NUSAP1 promotes chemotherapeutic resistance through its SAP domain
NUSAP1 regulates the stability of ATR in GBM cells according to the results mentioned above. ATR acts as an essential factor in DNA damage as well as the DDR, and plays important roles in chemotherapeutic resistance.36 To validate whether NUSAP1 is involved in the regulation of chemotherapeutic sensitivity, we treated GBM cells with two chemotherapeutic agents, TMZ and DOX. After knocking down NUSAP1, cells treated with both TMZ and DOX showed higher apoptosis (Fig. 5a, b). In addition, both TMZ and DOX treatment reduced the viability of NUSAP1-downregulated cells (Fig. 5c). NUSAP1 depletion resulted in a lower IC50 toward both TMZ and DOX than the control group (Fig. 5d). Furthermore, caspase-3/7 activity was detected. Cells treated with TMZ and DOX after knocking down NUSAP1 showed higher caspase-3/7 activity (Supplementary Fig. S4a). In contrast, cells with NUSAP1 overexpression had lower apoptosis after treatment with these two agents. As expected, deletion of the SAP domain reversed this effect (Fig. 5e, f). Overexpression of NUSAP1 enhanced the viability of cells treated with TMZ and DOX. Deletion of the SAP domain restored this effect (Fig. 5g). NUSAP1 overexpression showed a higher IC50 toward TMZ and DOX, while deletion of the SAP domain showed a lower IC50 than the NUSAP1-overexpressing group (Fig. 5h). In addition, NUSAP1-overexpressing cells treated with TMZ and DOX presented lower caspase-3/7 activity, while deletion of SAP resulted in higher caspase-3/7 activity than the NUSAP1-overexpressing group (Supplementary Fig. S4b). To investigate whether NUSAP1 plays the roles mentioned above by stabilizing ATR, ATR was overexpressed after knocking down NUSAP1, and the results showed that ATR rescued ɣH2AX and cleaved-caspase9 in cells with NUSAP1 knockdown (Supplementary Fig. S5a). In addition, overexpression of ATR rescued apoptosis in cells with NUSAP1 knockdown upon treatment with TMZ (Supplementary Fig. S5b). These results remind us that NUSAP1 is involved in apoptosis, DNA damage, and chemoresistance by stabilizing ATR.

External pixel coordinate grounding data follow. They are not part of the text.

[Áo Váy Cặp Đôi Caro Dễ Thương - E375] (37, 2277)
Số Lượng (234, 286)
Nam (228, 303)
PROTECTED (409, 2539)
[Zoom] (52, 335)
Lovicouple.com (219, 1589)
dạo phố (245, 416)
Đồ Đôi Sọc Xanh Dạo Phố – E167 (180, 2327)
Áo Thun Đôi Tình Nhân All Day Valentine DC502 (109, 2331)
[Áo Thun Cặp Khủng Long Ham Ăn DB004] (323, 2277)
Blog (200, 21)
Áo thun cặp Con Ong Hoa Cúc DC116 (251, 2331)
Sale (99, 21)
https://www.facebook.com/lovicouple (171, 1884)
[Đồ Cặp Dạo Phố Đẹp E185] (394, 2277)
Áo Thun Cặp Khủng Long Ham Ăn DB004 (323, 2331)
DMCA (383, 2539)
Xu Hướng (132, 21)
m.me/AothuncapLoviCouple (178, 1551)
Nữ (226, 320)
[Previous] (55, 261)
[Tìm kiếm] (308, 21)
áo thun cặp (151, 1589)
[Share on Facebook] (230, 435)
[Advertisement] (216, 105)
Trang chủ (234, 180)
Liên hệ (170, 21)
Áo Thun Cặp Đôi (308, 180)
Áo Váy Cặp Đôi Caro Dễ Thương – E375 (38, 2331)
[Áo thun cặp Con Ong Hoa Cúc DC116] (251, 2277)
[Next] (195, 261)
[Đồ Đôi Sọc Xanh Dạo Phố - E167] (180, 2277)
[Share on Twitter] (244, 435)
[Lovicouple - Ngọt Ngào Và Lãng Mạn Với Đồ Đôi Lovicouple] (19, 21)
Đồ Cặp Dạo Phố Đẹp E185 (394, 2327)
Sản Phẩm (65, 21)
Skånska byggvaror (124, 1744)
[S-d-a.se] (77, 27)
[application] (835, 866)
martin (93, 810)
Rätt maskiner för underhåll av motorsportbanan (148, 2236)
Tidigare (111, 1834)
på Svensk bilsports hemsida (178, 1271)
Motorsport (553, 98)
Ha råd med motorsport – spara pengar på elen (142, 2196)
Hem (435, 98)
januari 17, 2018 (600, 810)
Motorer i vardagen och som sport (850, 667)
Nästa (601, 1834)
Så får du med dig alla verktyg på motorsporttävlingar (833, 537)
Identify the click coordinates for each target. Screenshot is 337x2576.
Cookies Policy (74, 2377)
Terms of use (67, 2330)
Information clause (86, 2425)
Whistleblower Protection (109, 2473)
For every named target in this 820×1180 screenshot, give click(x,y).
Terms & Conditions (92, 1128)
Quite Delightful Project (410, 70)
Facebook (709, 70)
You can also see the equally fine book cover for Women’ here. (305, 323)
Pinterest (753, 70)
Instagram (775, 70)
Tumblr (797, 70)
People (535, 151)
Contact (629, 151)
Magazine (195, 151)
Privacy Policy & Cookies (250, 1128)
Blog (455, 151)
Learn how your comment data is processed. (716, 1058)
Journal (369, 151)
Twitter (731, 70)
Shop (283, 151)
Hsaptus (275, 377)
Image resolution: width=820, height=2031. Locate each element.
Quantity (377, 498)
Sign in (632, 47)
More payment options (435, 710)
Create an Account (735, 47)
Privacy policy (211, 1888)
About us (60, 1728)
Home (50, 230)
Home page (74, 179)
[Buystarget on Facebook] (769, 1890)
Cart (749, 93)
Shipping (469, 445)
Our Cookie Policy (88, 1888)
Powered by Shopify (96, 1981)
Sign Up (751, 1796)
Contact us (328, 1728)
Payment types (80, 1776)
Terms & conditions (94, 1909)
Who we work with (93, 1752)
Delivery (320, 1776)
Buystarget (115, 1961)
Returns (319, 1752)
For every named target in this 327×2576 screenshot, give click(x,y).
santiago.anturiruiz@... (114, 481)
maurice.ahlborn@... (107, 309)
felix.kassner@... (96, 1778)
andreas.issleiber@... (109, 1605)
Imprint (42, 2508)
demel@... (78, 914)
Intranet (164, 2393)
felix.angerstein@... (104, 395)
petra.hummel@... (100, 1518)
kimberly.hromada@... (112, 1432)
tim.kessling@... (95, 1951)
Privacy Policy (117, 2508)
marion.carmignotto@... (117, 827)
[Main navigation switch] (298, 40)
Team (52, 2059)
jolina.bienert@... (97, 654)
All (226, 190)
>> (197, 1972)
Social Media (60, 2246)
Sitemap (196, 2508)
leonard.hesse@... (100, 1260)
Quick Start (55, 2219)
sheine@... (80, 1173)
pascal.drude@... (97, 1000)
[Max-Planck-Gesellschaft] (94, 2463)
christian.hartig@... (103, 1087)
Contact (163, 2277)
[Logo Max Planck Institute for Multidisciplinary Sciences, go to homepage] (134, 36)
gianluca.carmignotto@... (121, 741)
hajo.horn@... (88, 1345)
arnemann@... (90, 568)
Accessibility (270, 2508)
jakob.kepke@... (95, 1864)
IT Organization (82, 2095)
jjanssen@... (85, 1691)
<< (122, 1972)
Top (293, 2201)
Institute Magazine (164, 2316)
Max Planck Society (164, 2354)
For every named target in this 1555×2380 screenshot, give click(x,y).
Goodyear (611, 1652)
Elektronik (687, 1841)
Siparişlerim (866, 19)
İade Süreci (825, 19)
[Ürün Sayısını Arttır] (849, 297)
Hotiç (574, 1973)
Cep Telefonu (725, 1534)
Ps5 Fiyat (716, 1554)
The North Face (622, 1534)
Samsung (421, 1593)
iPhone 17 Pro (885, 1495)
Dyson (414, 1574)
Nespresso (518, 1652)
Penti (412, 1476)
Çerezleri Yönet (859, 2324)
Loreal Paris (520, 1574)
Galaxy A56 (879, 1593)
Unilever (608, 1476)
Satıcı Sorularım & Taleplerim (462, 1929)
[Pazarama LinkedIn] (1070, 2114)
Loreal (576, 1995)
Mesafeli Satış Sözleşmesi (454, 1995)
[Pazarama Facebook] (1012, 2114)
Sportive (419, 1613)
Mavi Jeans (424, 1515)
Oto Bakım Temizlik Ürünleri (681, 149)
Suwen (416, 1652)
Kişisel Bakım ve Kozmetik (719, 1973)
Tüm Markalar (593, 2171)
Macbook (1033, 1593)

Downregulation of NUSAP1 in GBM inhibits colony formation in vitro and tumorigenesis in vivo
To further validate whether NUSAP1 affects clonogenicity in GBM cells, a soft agar assay was performed, and the results demonstrated that downregulation of NUSAP1 inhibited colony-formation ability (Fig. 6a, b). In addition, the effects of NUSAP1 on tumorigenesis were measured in an orthotopic implantation model. The results showed that NUSAP1 depletion significantly inhibited tumor formation in vivo. In fact, there were no tumors in the NUSAP1 depletion group (Fig. 6c). Furthermore, NUSAP1 depletion clearly prolonged the survival of the mice compared with the control group (Fig. 6d).
Discussion
This study indicates that NUSAP1 acts as a tumor promoter in GBM. To summarize, NUSAP1 was overexpressed in glioma patients in a grade-dependent manner compared with normal brains. According to these results, NUSAP1 expression increased significantly even in grade I glioma (Fig. 1a, b). This indicates that NUSAP1 may be utilized as a diagnostic marker of glioma and GBM at an early stage. In addition, the level of NUSAP1 in each grade showed a significant difference (Fig. 1a, b; Supplementary Fig. S1b, c). This finding is significant, since NUSAP1 may act as a marker of grade-dependent diagnosis by quantifying the level of NUSAP1. Subsequent validation and utilization of this clinical significance requires large-scale analysis of NUSAP1 levels in patients at each grade of glioma. Furthermore, the level of NUSAP1 was enhanced in dead patients who had been diagnosed with glioma (Fig. 1d), and patients with high expression of NUSAP1 showed lower survival (Supplementary Fig. S1a). These results suggest that NUSAP1 may serve as an indicator of GBM prognosis.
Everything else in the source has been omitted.